I'm a sucker for "productivity hacks", and I keep trying these things. It always seems to happen in the morning right before work, and I lose a good half hour of productivity tweaking with the thing.
dwm,
wmii,
xmonad,
i3,
scummwm, et cetera, et cetera.
It seems like the only one I've never tried is
ratpoison.
I fall for the hype ("I'm so much more productive when I don't have to worry about arranging stupid windows on my screen!!!1!") and do a quick package install and a logout/login. An initial pause to appreciate the minimalism, followed by confusion and panic if there's no obvious way to get a help screen. A long period of "this will be better once I get the keybindings under my fingers".
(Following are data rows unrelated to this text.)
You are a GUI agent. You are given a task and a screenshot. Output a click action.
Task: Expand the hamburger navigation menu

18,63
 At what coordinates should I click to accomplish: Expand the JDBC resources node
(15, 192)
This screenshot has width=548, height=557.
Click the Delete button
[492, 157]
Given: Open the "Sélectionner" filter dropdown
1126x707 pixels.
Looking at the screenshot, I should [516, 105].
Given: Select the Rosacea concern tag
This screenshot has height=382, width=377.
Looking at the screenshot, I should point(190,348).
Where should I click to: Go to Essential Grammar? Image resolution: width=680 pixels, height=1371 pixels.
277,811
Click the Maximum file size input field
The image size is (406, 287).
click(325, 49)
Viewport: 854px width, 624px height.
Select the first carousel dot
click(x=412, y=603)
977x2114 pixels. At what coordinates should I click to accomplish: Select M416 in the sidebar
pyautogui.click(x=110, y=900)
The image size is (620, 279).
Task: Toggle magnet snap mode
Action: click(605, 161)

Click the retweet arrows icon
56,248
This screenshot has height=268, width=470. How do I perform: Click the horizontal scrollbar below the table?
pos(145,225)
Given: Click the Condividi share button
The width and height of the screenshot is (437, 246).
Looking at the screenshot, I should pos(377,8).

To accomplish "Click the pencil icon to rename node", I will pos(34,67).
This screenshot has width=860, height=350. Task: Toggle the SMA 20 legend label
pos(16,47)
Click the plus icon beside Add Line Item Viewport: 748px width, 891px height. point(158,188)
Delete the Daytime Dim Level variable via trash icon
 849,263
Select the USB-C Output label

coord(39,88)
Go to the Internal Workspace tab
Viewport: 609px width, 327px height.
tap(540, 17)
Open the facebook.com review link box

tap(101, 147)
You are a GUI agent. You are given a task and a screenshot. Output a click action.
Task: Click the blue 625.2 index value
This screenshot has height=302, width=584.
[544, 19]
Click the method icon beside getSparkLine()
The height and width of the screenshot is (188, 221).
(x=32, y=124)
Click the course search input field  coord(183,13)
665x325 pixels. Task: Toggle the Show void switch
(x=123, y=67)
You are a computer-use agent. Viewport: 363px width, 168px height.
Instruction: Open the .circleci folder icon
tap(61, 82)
And finally I realize that I really don't spend that much time rearranging windows on my Gnome 2 desktop. I like the panel with its system tray, and after years of use the keybindings are almost hard-wired to my fingers. I realize that Gnome remembers where I put the windows for my various apps, and I usually never mess with their positioning anyway. Kupfer enables me to launch apps and do lots of things from the keyboard. And anyway when I'm working I'm just going back and forth between Emacs, a terminal, and Firefox. And so it's back to the normal.
I like the idea of tiling window managers. I like the anti-design aesthetic, especially of dwm and wmii. I'm fascinated by different interface paradigms, especially ones that don't rely on physical metaphors (I've come to really loathe skeuomorphs in UI design). I've been quite willing to try out alternative keyboards. Tiling window managers are fascinating, but I haven't found one compelling enough to wean me from Gnome2.